Programma del sindaco, si torna in aula

Consiglio convocato per mercoledì, all’esame il documento di D’Alberto rinviato nell’ultima seduta
TERAMO . Seduta da piena estate per il consiglio comunale. È stata convocata per mercoledì prossimo, alle 15,30 al Parco della scienza, la riunione per l’esame e il voto delle linee programmatiche dell’amministrazione. L’argomento era stato messo all’ordine del giorno dell’ultima seduta, quella riunita lunedì scorso, ma non è stato trattato. A decidere per il rinvio è stato il sindaco Gianguido D’Alberto, che avrebbe dovuto illustrare il documento in aula, a seguito delle contestazioni mosse dai gruppi di opposizione. Secondo questi ultimi, infatti, il testo era stato messo a disposizione dei consiglieri oltre i termini regolamentari, per cui non c’era stato il tempo sufficiente per esaminarlo prima del dibattito e della votazione. La svista, sempre a detta della minoranza, avrebbe inficiato non solo l’esame del documento programmatico ma la convocazione della seduta, che dunque avrebbe dovuto essere annullata e riconvocata.

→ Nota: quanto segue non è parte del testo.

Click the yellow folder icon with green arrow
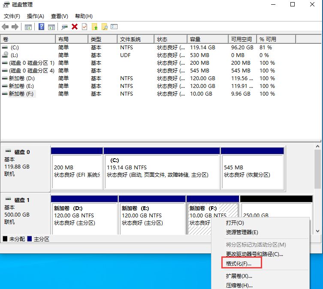 [95, 27]
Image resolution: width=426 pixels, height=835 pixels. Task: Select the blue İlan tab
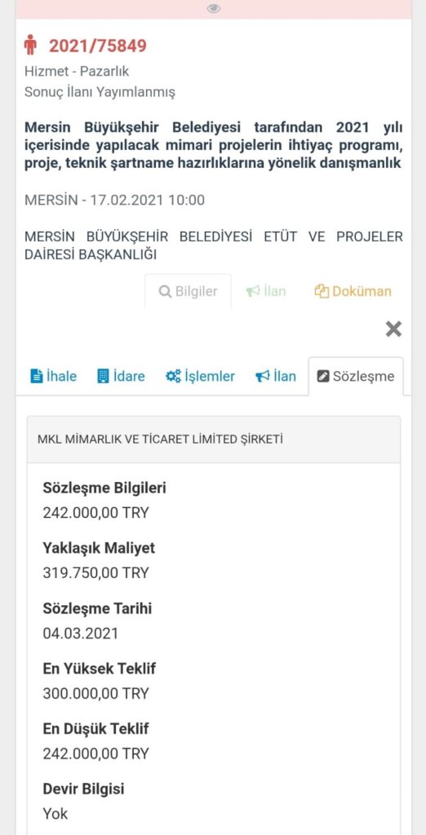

Per D’Alberto non ci sarebbero state irregolarità nella procedura, ma al fine di togliere eventuali appigli all’opposizione per rimettere in discussione anche gli altri provvedimenti in scaletta, insieme alla maggioranza ha deciso di far slittare l’esame delle linee programmatiche. La questione è stata al centro di un acceso scambio di battute anche durante la seduta di lunedì, con aspre contestazioni mosse in particolare da Carlo Antonetti in rappresentanza della coalizione civica e di centrodestra. Mercoledì dunque il cerchio sarà chiuso con il confronto sugli obiettivi amministrativi del prossimo quinquennio. (g.d.m.)